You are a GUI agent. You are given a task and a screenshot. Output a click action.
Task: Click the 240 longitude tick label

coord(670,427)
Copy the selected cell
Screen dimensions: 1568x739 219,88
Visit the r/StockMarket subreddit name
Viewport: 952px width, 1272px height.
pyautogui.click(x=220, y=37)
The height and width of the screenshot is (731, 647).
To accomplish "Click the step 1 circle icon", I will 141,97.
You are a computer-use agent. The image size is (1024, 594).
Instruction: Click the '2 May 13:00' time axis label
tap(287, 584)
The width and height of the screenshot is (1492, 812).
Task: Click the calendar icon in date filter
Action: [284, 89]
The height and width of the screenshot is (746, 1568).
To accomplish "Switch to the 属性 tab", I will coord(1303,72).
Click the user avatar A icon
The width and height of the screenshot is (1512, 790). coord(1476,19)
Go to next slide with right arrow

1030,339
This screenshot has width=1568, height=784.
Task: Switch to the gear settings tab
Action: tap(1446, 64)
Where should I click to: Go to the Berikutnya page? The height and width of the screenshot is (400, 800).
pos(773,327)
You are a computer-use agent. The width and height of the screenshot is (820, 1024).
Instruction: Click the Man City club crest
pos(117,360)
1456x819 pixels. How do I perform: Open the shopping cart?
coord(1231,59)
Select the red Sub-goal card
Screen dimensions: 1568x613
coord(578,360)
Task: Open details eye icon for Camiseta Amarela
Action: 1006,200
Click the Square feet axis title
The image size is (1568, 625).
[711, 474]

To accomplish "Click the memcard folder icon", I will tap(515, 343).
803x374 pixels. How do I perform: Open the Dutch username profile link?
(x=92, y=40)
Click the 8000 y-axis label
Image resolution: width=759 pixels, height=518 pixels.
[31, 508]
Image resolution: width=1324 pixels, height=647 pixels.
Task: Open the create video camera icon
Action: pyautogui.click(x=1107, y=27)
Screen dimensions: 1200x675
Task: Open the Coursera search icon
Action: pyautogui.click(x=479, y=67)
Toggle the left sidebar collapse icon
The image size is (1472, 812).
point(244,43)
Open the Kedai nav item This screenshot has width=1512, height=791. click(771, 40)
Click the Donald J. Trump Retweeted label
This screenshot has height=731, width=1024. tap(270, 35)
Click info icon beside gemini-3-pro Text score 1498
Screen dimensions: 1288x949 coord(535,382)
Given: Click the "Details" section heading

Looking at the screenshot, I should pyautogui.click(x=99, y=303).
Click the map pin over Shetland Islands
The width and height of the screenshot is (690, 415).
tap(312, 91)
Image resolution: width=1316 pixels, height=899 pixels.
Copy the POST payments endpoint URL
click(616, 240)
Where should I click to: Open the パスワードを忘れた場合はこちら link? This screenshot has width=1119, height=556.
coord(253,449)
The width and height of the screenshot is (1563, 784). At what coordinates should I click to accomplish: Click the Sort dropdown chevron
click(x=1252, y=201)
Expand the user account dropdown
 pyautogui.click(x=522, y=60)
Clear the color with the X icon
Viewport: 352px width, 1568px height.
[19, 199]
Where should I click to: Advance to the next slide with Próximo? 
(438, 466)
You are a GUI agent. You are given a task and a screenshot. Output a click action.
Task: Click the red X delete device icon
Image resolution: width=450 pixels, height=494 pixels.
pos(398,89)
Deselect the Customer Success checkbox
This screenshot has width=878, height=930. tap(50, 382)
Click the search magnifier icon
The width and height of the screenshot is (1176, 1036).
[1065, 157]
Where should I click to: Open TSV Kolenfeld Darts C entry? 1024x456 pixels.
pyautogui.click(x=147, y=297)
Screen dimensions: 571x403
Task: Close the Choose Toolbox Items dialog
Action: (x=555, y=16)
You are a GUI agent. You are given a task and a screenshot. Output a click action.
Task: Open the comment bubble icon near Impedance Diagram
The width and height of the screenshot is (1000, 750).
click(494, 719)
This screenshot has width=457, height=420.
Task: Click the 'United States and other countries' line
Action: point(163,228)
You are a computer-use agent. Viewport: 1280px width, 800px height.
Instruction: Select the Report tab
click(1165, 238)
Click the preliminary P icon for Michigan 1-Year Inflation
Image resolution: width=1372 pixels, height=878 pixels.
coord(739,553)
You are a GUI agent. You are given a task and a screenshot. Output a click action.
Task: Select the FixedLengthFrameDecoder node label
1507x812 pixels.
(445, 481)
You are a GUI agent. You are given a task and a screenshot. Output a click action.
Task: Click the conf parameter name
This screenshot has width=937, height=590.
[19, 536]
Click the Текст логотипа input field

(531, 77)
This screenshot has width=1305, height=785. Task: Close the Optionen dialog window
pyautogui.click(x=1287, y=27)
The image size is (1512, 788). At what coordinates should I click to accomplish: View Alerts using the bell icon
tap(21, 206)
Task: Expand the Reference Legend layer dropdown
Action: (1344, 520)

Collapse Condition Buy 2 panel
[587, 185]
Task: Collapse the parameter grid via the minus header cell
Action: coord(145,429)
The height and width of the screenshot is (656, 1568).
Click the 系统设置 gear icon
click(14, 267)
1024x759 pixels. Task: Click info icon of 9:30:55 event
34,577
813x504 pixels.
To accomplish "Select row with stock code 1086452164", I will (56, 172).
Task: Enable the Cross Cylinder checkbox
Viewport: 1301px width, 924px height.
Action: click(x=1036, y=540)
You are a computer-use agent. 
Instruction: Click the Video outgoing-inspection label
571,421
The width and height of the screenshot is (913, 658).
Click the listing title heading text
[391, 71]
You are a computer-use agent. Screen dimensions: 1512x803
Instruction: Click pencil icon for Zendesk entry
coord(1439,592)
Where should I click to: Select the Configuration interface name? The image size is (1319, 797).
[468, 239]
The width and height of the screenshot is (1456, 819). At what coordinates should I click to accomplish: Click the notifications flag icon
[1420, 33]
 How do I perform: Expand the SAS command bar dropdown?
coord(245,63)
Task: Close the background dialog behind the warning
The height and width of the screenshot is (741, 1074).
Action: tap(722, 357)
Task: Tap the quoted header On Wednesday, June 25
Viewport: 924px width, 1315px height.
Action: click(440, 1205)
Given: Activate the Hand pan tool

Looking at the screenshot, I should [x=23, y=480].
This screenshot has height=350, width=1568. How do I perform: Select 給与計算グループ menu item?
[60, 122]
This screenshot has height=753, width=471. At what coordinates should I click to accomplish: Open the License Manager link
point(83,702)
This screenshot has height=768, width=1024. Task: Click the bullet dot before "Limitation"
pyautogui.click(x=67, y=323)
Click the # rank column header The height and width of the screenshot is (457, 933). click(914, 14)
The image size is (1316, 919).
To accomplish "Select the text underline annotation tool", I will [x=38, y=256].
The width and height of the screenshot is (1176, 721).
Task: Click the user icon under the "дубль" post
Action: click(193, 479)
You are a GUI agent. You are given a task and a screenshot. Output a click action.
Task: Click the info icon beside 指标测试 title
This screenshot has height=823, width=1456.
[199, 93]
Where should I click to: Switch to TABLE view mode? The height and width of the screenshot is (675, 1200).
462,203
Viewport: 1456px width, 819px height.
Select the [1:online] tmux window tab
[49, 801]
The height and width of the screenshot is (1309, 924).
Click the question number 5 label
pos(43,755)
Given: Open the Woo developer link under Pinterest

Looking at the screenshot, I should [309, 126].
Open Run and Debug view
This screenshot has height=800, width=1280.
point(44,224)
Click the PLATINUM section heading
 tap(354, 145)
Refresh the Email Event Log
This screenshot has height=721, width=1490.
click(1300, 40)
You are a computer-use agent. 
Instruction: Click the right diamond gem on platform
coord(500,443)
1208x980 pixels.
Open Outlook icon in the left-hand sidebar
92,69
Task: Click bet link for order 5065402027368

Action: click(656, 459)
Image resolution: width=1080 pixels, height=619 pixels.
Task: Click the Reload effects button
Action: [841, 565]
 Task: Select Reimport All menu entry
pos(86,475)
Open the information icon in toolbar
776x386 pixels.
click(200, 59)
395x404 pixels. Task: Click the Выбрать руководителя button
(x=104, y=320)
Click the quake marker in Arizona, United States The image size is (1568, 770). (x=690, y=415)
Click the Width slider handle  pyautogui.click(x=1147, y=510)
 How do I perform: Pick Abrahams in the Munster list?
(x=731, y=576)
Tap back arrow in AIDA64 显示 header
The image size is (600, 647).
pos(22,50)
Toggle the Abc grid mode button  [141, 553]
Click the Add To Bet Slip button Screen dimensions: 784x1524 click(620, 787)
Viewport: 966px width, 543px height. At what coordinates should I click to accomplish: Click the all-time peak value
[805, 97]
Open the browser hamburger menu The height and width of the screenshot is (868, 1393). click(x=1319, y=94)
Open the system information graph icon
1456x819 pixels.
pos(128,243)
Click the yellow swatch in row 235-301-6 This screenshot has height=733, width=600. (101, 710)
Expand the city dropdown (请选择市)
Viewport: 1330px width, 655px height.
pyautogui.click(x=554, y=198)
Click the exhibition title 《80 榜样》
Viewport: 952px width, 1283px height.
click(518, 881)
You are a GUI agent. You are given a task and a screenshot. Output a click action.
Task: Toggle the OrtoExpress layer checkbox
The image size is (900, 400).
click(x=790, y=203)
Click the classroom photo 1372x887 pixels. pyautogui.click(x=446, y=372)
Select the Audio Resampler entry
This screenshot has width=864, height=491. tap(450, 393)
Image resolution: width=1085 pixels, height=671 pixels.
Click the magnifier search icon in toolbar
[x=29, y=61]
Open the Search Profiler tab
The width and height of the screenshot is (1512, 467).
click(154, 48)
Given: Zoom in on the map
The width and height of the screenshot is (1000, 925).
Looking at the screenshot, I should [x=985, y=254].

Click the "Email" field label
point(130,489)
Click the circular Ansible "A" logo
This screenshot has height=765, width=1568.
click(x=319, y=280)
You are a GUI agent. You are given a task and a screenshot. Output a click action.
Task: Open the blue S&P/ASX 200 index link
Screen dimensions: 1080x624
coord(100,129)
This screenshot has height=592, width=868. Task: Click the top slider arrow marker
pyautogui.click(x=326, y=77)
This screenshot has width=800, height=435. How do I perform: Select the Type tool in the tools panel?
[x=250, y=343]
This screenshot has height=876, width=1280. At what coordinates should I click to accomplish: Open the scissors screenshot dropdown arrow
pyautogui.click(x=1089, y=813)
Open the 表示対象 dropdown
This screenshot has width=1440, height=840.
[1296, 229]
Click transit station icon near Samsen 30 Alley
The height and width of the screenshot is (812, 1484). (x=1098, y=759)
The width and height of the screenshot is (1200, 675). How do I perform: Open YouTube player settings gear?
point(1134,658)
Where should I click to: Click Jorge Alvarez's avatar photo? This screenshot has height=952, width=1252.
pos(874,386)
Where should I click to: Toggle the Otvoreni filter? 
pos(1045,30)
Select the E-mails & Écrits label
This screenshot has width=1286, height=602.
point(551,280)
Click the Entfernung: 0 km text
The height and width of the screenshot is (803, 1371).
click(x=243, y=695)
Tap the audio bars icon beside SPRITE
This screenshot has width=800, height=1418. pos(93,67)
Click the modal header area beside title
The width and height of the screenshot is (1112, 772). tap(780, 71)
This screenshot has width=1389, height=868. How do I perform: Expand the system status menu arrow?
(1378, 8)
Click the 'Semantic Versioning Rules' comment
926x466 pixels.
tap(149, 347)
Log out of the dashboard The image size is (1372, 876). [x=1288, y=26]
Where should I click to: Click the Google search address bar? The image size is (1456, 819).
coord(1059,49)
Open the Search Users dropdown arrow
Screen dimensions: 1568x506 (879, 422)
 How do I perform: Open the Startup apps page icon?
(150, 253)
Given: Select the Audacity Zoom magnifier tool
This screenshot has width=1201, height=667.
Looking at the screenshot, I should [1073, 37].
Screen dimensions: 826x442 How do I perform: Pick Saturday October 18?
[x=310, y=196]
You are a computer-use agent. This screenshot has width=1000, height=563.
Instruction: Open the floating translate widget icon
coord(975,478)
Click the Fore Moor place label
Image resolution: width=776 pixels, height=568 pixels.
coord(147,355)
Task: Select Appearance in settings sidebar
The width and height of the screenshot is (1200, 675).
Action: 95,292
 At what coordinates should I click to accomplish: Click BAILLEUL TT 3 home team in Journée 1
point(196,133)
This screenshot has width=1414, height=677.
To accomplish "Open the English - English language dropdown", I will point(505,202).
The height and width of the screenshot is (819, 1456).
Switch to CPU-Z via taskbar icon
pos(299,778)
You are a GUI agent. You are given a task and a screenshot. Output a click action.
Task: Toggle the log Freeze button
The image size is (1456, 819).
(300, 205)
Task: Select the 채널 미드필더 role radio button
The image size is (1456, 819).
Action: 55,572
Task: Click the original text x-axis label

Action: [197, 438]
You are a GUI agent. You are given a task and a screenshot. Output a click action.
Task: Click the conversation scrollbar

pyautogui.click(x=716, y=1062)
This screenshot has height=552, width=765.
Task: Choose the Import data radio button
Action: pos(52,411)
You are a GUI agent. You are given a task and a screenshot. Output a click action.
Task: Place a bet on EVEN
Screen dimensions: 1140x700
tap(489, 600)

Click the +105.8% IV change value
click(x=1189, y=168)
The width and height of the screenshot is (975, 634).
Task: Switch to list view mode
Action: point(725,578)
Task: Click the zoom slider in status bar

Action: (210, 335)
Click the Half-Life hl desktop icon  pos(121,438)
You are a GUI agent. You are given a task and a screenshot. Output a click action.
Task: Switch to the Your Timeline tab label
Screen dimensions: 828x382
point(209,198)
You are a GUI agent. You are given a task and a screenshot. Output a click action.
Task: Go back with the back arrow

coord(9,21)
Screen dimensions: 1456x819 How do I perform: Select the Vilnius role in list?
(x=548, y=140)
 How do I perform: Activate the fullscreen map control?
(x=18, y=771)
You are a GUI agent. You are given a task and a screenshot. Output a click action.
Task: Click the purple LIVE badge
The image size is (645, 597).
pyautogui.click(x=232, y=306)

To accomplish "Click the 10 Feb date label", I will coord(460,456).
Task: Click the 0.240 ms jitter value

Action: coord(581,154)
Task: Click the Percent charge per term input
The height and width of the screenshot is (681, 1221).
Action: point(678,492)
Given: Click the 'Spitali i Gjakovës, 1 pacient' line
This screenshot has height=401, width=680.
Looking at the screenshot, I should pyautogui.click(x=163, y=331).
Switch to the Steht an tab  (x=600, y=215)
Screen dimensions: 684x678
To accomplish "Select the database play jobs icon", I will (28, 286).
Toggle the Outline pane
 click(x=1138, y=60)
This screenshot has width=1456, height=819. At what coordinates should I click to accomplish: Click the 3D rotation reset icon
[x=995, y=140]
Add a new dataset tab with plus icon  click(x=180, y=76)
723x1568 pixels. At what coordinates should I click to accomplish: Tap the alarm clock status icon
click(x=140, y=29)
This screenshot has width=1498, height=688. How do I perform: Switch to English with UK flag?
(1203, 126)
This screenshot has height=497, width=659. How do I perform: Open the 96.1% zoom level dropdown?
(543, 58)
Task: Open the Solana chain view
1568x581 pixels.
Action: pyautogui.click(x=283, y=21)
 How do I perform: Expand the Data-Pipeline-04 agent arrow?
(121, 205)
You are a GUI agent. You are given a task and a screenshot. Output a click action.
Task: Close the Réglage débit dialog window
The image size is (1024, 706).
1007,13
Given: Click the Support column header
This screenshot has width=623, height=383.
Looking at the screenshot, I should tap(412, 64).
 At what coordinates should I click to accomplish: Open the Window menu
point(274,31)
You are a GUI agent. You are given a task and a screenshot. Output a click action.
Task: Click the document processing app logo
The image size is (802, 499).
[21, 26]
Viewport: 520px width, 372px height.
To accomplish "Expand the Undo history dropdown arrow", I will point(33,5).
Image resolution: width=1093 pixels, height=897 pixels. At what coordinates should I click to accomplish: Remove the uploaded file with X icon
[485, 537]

━━━━

**The request**: Rewrite the data between the lines holding "You are a computer-use agent. This" and "point(196,133)", inclusive, with every line reproduced. Multiply each click coordinate in the answers by 0.35 and round to a whole number, with halves rounding up, and leave all other numbers as they are.

**Worked answer**:
You are a computer-use agent. This screenshot has width=1000, height=563.
Instruction: Open the floating translate widget icon
coord(341,167)
Click the Fore Moor place label
Image resolution: width=776 pixels, height=568 pixels.
coord(51,124)
Task: Select Appearance in settings sidebar
The width and height of the screenshot is (1200, 675).
Action: 33,102
 At what coordinates should I click to accomplish: Click BAILLEUL TT 3 home team in Journée 1
point(69,47)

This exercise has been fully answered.